The Wensleydale Railway Association extended its line, that runs from Redmire and Leeming Bar, to run just to the north of the village with a temporary station at Northallerton West and plans to go as far as the East Coast Main Line. This has meant the construction of two level crossings in the village.

==Demography==

Population
| Year | 1881 | 1891 | 1901 | 1911 | 1921 | 1931 | 1951 | 1961 | 2001 | 2011 |
| Total | 273 | 225 | 186 | 188 | 213 | 184 | 224 | 230 | 529 | 536 |

The 2001 UK census showed that the population was split 48.6% male to 51.4% female. The religious constituency was made of 86.4% Christian and the rest stating no religion or not stating at all. The ethnic make-up was 98.1% White British, 1.13% White other and 0.75% Mixed Asian. There were 242 dwellings.

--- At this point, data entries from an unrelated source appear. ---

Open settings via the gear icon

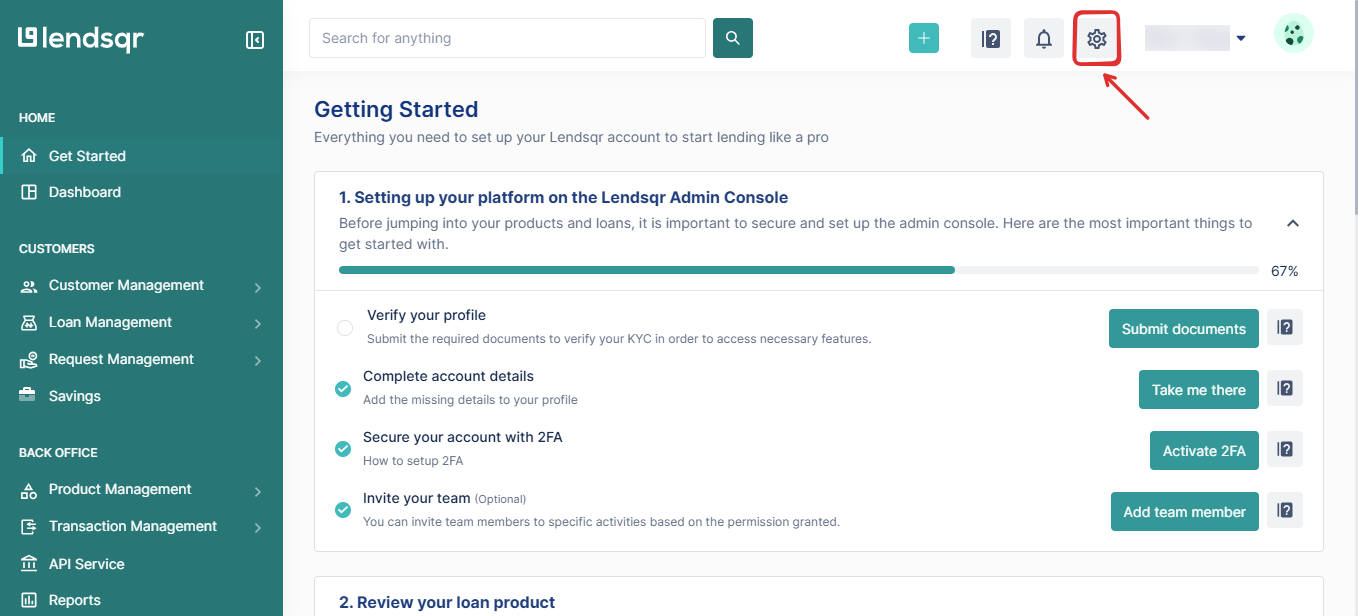click(x=1097, y=39)
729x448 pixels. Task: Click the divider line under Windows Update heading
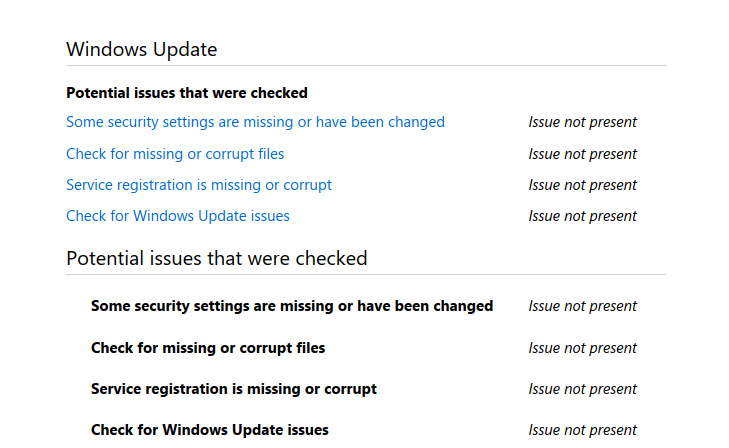point(365,66)
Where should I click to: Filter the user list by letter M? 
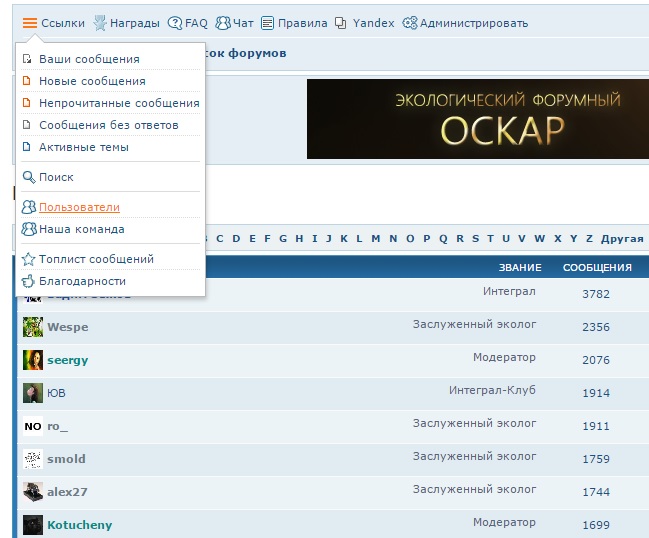(376, 239)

The 2011 UK census showed that the population was split 46.6% male to 53.4% female. The religious constituency was made of 71.3% Christian, 0.4% Buddhist and the rest stating no religion or not stating at all. The ethnic make-up was 95.5% White British with the rest consisting of 4.3% each White Other and 0.2% Asian British. There were 250 dwellings.

==Community and culture==

There is no church in the village, though the Methodists erected a chapel in 1815 which is now a Grade II listed private dwelling. The United Methodist Free Church also built a chapel in 1879, which is also private dwellings. The village is served by three bus routes running from Northallerton to RAF Leeming, Bedale and Hawes. There is one public house, a butchers shop and a village store that includes the local post office.

==Education==

Ainderby Steeple Church of England Primary School is on Station Lane, Morton-on-Swale which is within the catchment area of Northallerton School, which provides secondary education and sixth form facilities. Near the primary school is The Dales School, a special co-educational school for those with severe and complex learning requirements. It provides some post 16 years old education.